— Material for this exercise —
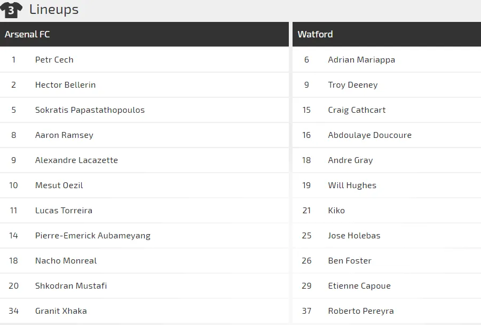Open Petr Cech player link

[54, 60]
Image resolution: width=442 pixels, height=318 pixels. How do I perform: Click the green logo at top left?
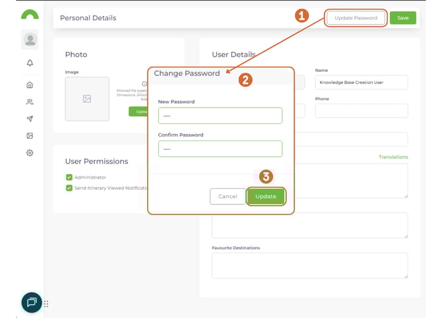point(30,15)
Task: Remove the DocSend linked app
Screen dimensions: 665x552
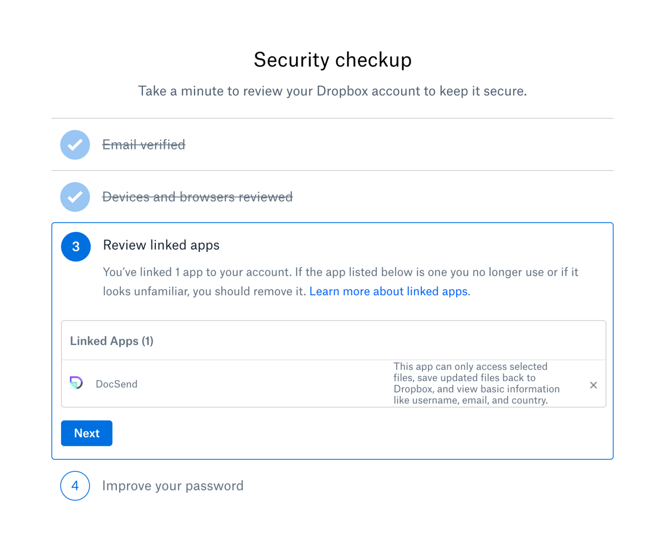Action: [x=593, y=384]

— Task objective —
Restate exactly the lines that start at the "Task: Remove the DocSend linked app" line and end with the last line of the material above, leaving out the pictures.

— Response area —
Task: Remove the DocSend linked app
Screen dimensions: 665x552
Action: [x=593, y=384]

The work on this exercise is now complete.